Dividing lines and clear blue water – in any election it’s crucial for candidates to find and exploits the distinctions between themselves and their rivals. Could China perhaps be one? It was the subject which Liz Truss chose to quiz Rishi Sunak about on Sunday and is seen by allies of the former as a weakness for the latter. The Foreign Secretary is keen to appear more hawkish than her rival; under Sunak’s Chancellorship the Treasury tried to restart multiple high-level financial dialogues with Beijing.
And it’s not just Truss pushing this line, for Penny Mordaunt has now decided to jump on board the China train. She declared last night that ‘We have been too soft on China. I won’t be’ after her campaign team briefed the Express about her plans for a new ‘China Strategy’ and a harder line on Beijing. It’s a not-so veiled swipe at Truss’s tenure at the Foreign Office and a savvy political move. China bashing is a good vote winner among both Tory MPs and Tory members; Beijing to Britain notes that the UK electorate view sthe rise of China as one of the country’s three most prominent security threats.
The problem is that, er, the UK already has a ‘China Strategy’ and one on the Indo-Pacific region too. The Express reports that Mordaunt ‘will pledge to conduct a full review of UK-China policy, across all Government departments’ yet this has been (slowly) ongoing for months now in Whitehall. Longtime China campaigner Luke de Pulford claimed that Mordaunt hasn’t shown much interest in the area before, saying ‘she hasn’t spoken in a single debate on Uyghurs, Taiwan, Hong Kong or Tibet – even when not a minister.’
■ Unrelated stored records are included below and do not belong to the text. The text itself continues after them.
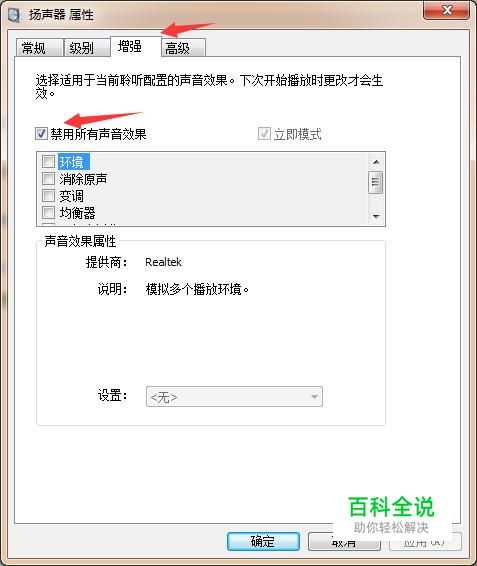This screenshot has width=477, height=566.
Task: Open the 设置 dropdown showing <无>
Action: coord(234,397)
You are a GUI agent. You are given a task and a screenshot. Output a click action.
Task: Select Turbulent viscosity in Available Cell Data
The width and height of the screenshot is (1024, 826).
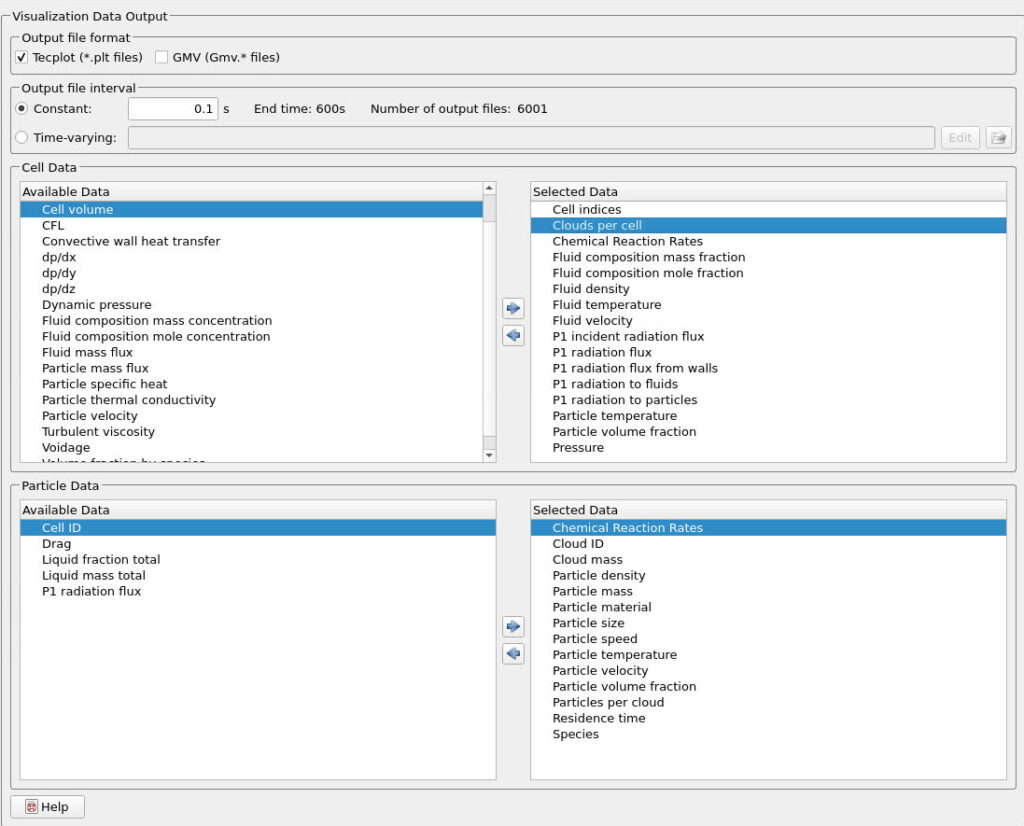pos(98,432)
Her pledge to hold Beijing to account for its actions in Xinjiang also should be seen in the context of her time at Trade, where she claimed that if ‘you want to “defend against authoritarianism, fight corruption and promote respect for human rights” then place trade at the centre of all you do.’ Mordaunt’s plan does contain some interesting ideas: sanctions for those implicated in the Hong Kong crackdown and the Xinjiang abuses plus greater monitoring of China’s investment in infrastructure.
But coming just hours before the 1:00 p.m ballot for the Tory leadership race, it might all be too late to save her from being eliminated from the final two. The question is, will Truss and Sunak also campaign on this theme? Or will China be overshadowed, once again, by other competing domestic concerns.